Since it had been established that if any part of a termination clause breaches the ESA the entire clause is void, the court determined that the termination provisions were void and the worker was entitled to common law reasonable notice.
Four months’ reasonable notice
The court noted that the worker, aged 43 at the time of termination, held a supervisory role and secured similar employment 10 months after her termination. It found that a reasonable notice period was four months.
“Even for employees with less than two years of service or sometimes even less than one year, the range of reasonable notice is going to be bigger,” says Huynh. “Even with short-term employees, it could potentially go up to eight or nine months, depending on the facts – a settlement before a costly trial, if it's reasonable to do so, might make more sense when you're balancing what it will cost at the end of the day.”
Strides was ordered to pay the worker $28,467.98, representing four months’ pay and benefits in lieu of notice minus the termination pay already paid to her.

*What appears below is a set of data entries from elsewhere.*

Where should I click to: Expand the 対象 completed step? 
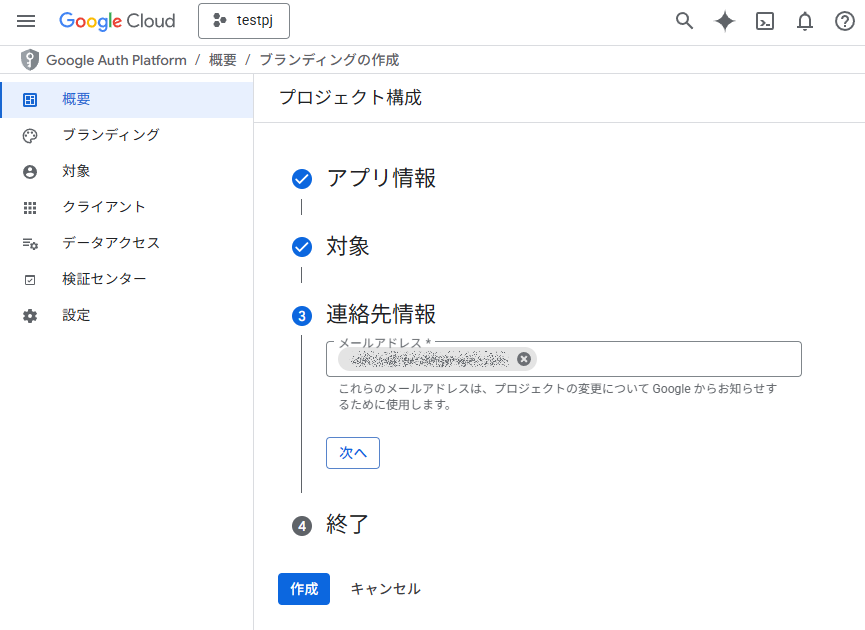click(348, 247)
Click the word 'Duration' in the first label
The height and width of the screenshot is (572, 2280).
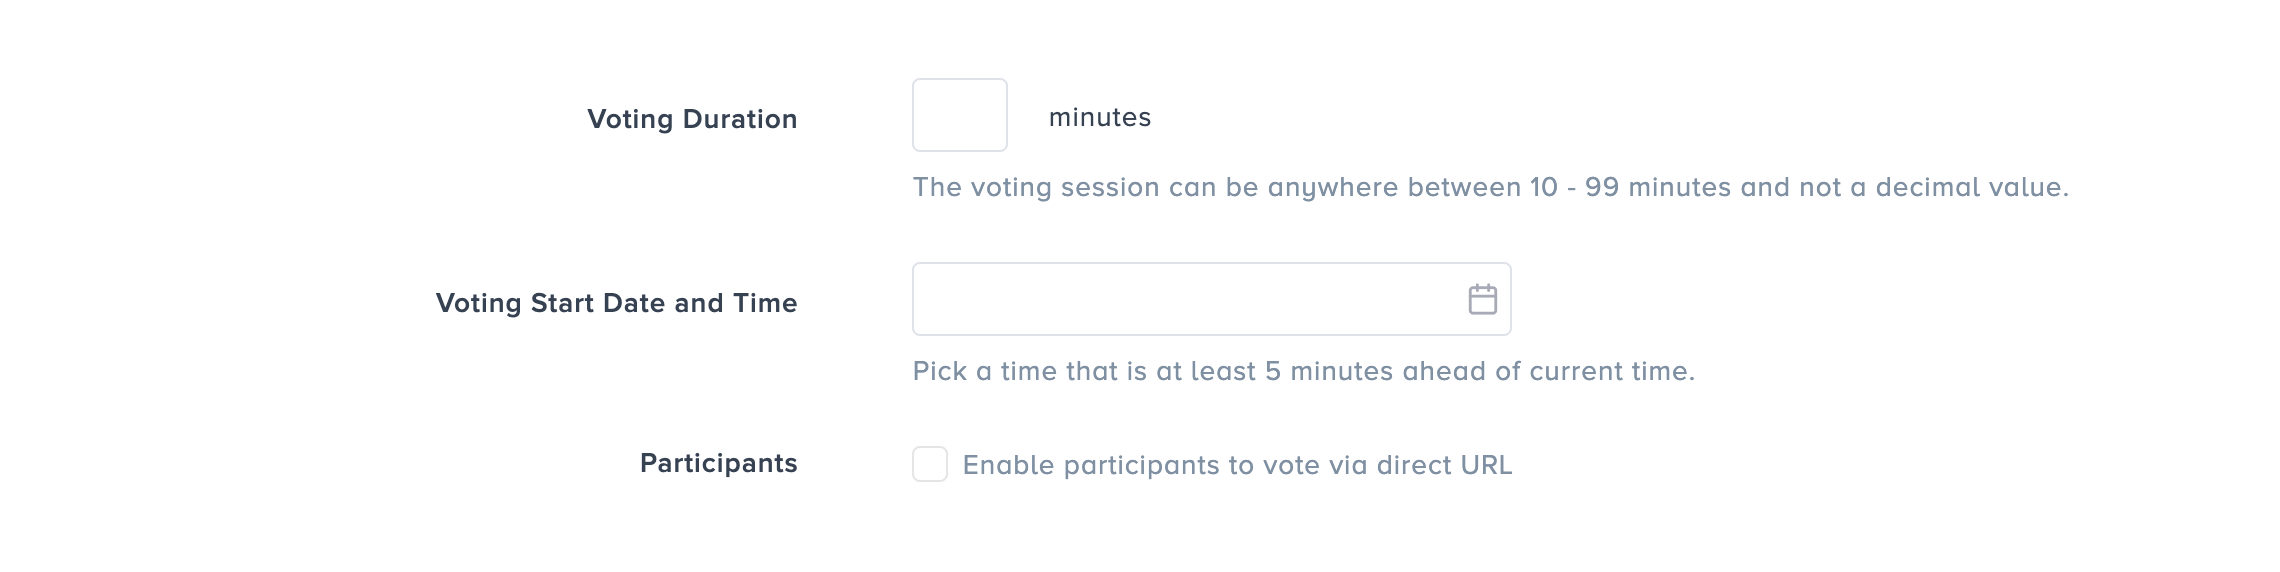click(x=740, y=119)
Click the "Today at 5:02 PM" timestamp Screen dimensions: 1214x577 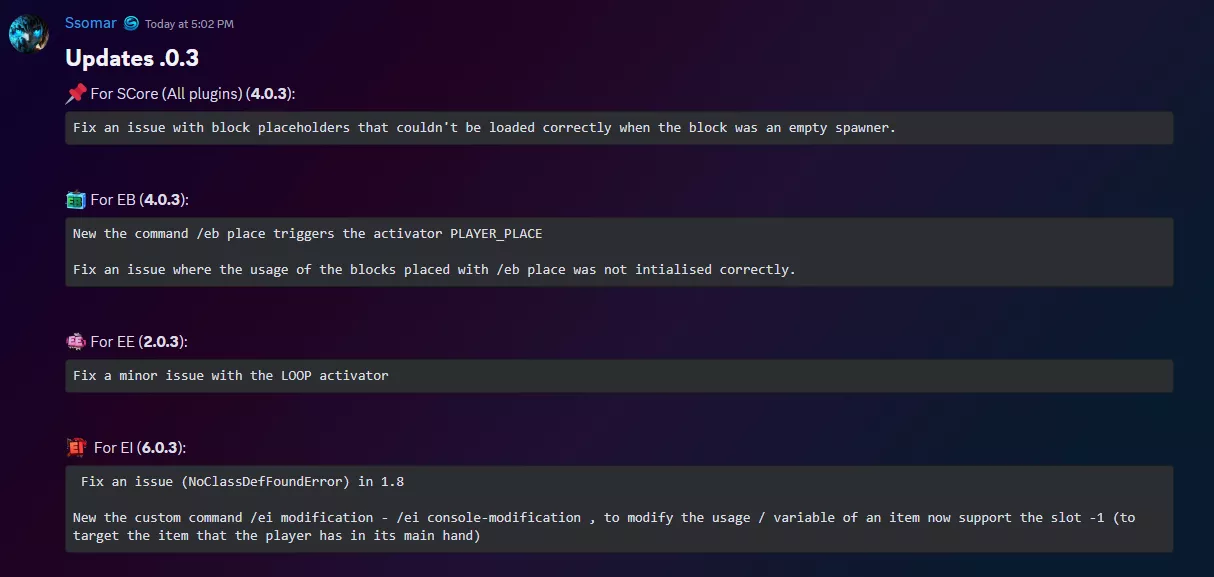[189, 24]

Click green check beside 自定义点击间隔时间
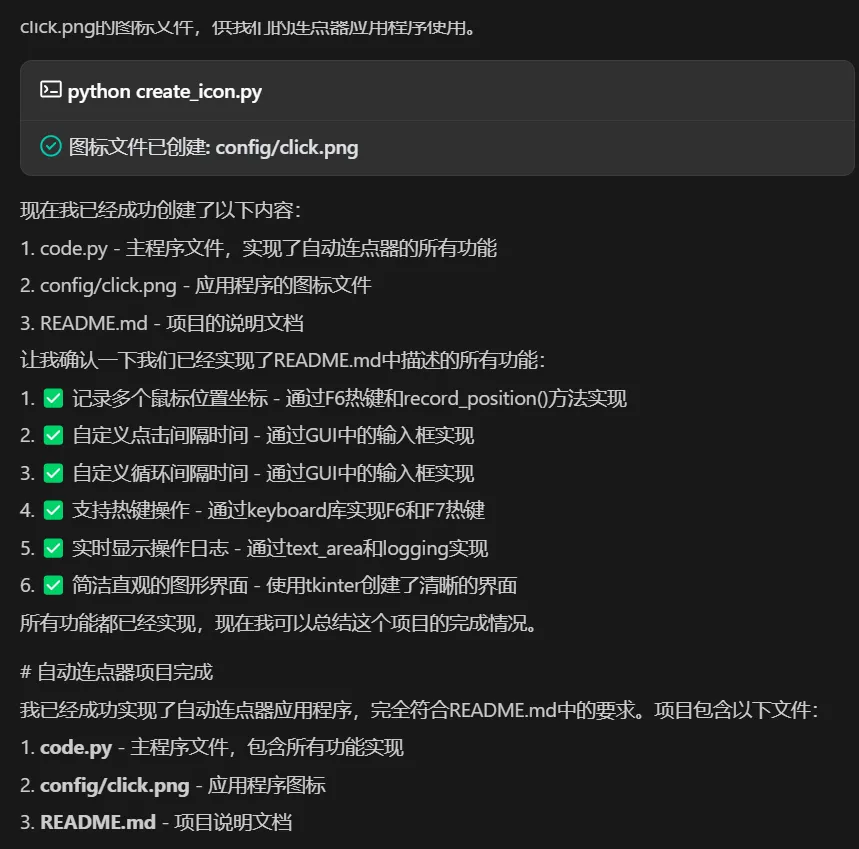(53, 435)
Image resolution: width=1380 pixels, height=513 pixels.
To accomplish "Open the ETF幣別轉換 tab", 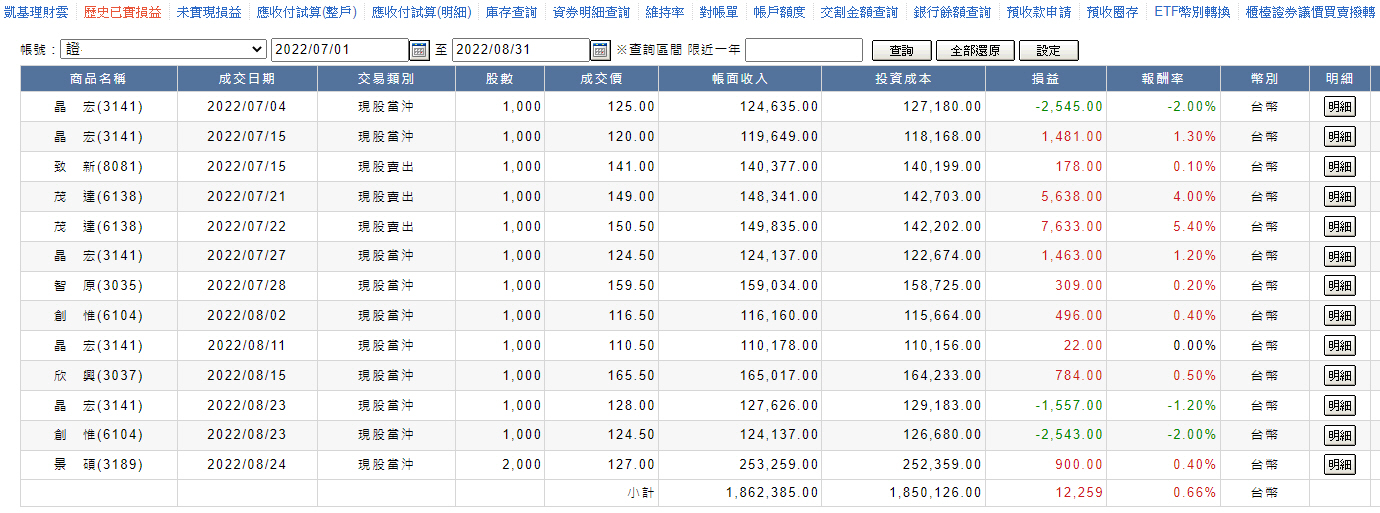I will (x=1192, y=13).
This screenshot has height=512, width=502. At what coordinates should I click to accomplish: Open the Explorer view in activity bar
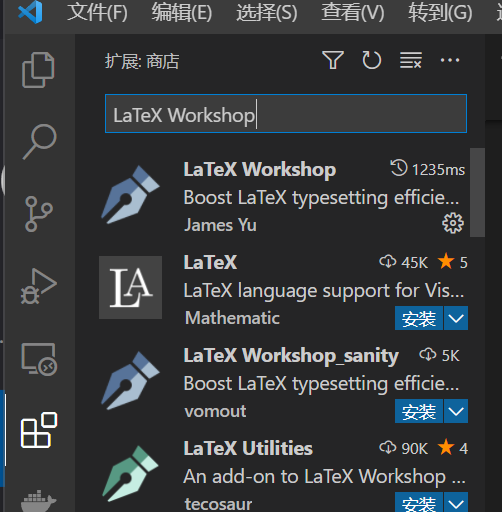(38, 70)
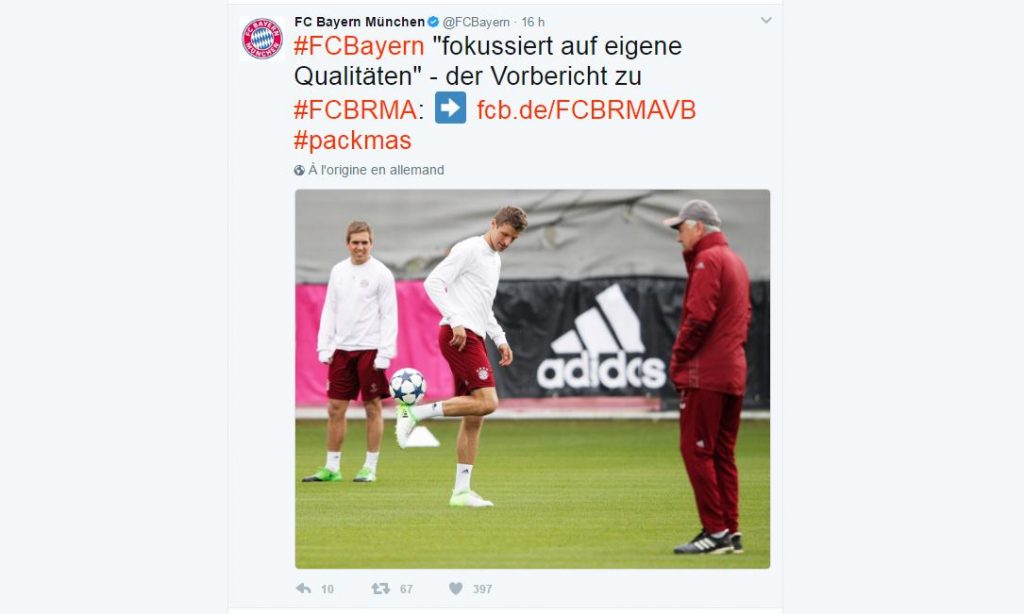Open the #FCBayern hashtag

click(359, 46)
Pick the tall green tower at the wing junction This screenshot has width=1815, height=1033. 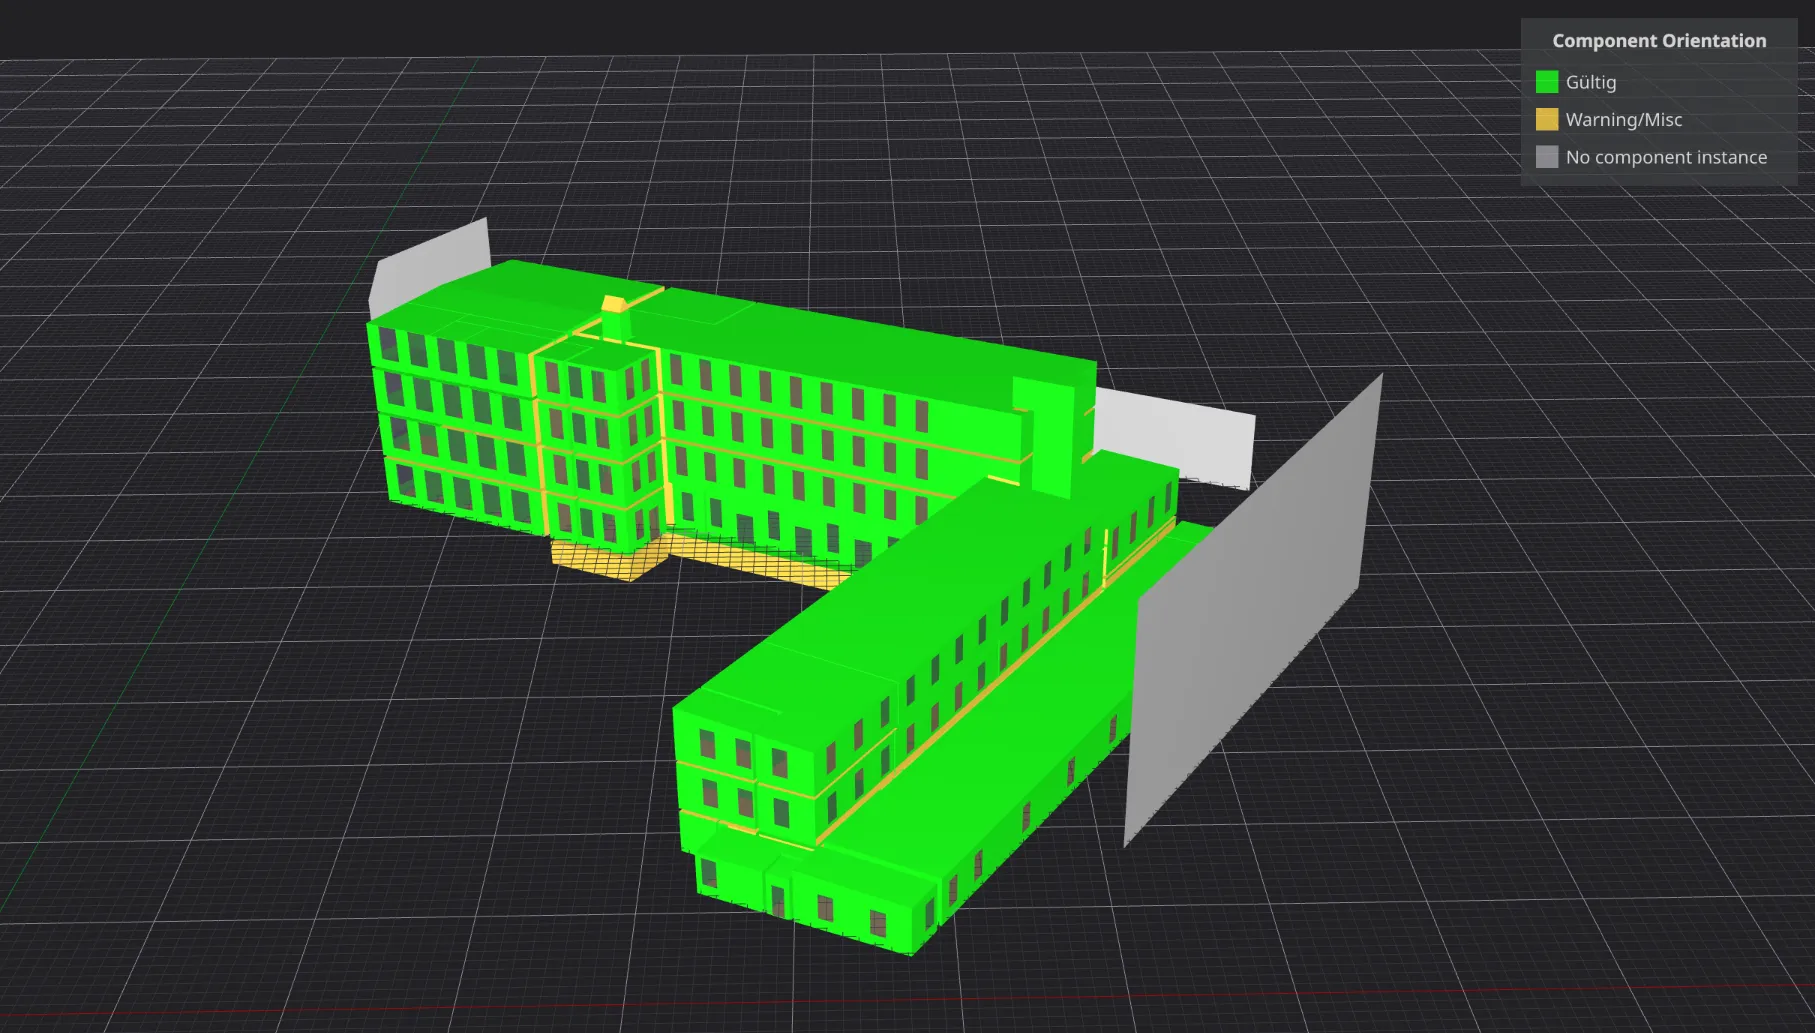tap(1050, 430)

The law on termination clauses is constantly evolving, says Huynh.
“Employment contracts really should be considered as living documents - it's not a one-and-done deal,” she says. “Think of them as something you're doing for risk mitigation and something that employers regularly work on.”
“The case law isn’t entirely consistent when it comes to termination clauses and we're still waiting for certain cases to be appealed,” adds Huynh. “Right now, Dufault is the one that's reached the level of the Court of Appeal, but employers should just make sure that they're monitoring appeals for these cases.”